▶ [WORK TO COMPLETE] Count up the lines below where the word "agent" shows up, and respond with the number alone.

===== DATA IN THIS EXERCISE =====

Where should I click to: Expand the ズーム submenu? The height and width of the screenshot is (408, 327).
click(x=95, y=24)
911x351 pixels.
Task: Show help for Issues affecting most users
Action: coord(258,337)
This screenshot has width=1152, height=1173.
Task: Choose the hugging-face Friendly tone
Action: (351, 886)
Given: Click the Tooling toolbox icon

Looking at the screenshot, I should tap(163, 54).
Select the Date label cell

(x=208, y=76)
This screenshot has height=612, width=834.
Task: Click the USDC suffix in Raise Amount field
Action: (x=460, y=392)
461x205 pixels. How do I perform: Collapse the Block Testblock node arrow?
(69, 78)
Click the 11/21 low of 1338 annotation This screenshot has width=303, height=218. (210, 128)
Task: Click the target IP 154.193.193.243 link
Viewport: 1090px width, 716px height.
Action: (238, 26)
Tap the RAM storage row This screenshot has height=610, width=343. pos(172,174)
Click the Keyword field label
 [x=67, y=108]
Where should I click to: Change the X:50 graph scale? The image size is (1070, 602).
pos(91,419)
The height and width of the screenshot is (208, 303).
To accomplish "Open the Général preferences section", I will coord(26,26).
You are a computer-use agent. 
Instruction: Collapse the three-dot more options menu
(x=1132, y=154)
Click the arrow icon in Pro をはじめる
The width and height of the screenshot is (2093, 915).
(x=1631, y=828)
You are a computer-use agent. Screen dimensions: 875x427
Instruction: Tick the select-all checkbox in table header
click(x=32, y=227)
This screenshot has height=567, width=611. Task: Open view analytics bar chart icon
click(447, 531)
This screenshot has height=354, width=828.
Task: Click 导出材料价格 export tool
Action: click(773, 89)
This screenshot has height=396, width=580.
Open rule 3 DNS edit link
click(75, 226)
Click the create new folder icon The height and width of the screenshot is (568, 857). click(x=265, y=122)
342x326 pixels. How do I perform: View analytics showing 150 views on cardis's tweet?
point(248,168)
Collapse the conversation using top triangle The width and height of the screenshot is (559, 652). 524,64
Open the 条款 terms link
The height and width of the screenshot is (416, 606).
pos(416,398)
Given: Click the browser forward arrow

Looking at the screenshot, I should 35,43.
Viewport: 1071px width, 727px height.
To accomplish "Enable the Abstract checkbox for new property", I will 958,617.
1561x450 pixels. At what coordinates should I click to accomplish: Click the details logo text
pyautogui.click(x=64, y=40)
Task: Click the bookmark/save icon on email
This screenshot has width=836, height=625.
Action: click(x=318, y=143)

=====

▶ [OUTPUT BELOW] 2